Dataset entries:
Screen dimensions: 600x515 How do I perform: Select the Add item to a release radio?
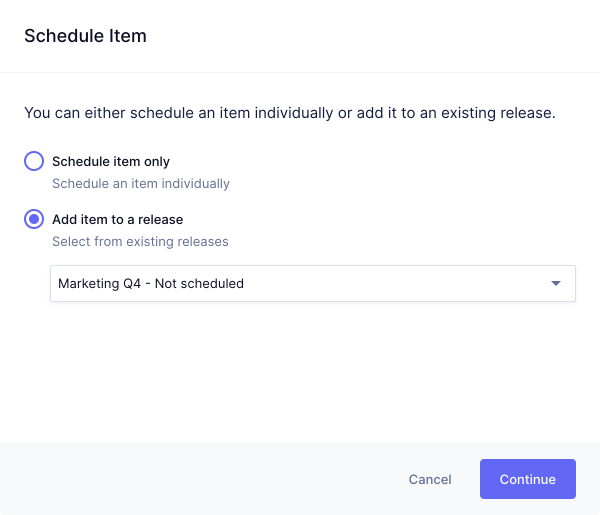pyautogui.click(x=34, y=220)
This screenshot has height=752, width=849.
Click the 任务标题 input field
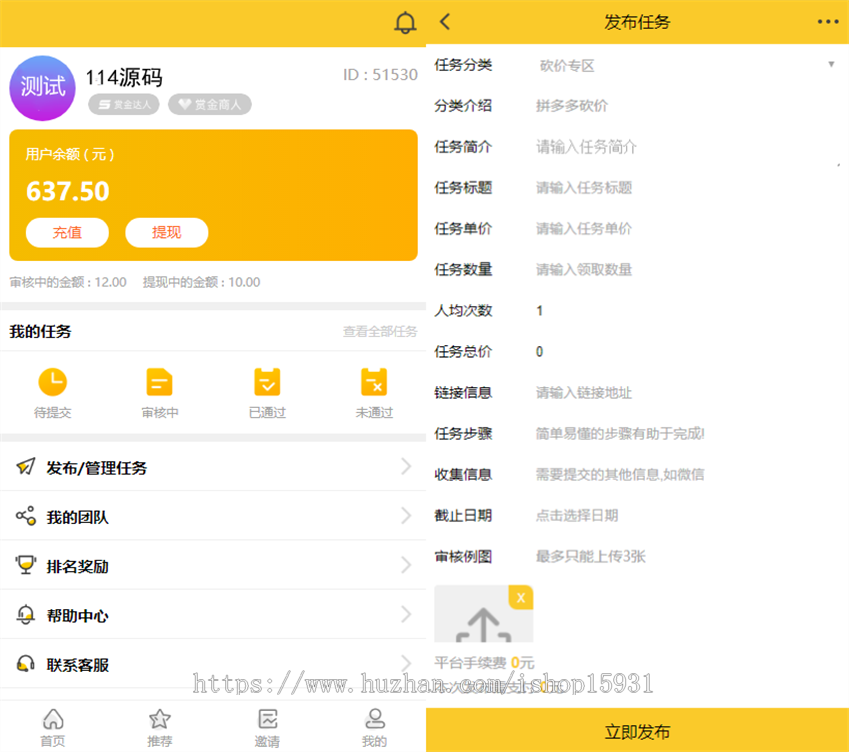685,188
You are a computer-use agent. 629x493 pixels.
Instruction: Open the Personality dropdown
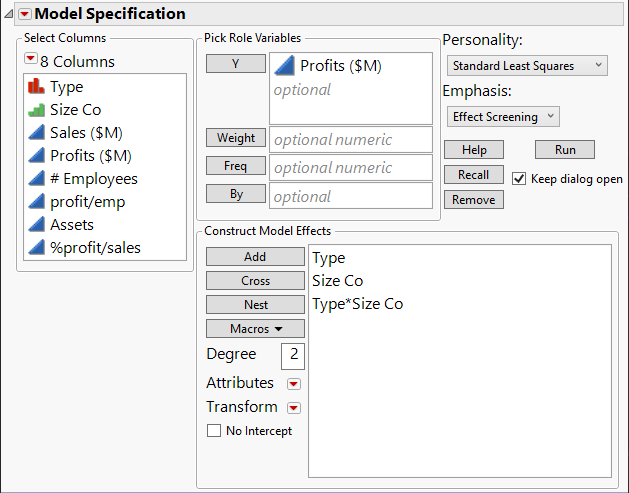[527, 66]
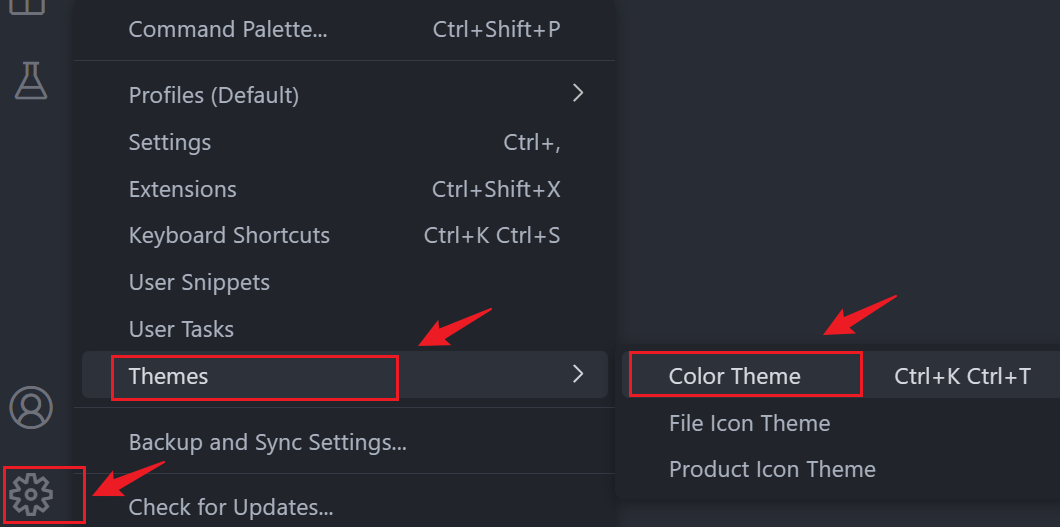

▶ Work request: Each entry must be retyped word for word, with every image omitted.

▶ The completed task:
Screen dimensions: 600x515 How do I perform: Select the Add item to a release radio?
pyautogui.click(x=34, y=220)
This screenshot has height=752, width=849.
Click the 任务标题 input field
685,188
You are a computer-use agent. 629x493 pixels.
Instruction: Open the Personality dropdown
[527, 66]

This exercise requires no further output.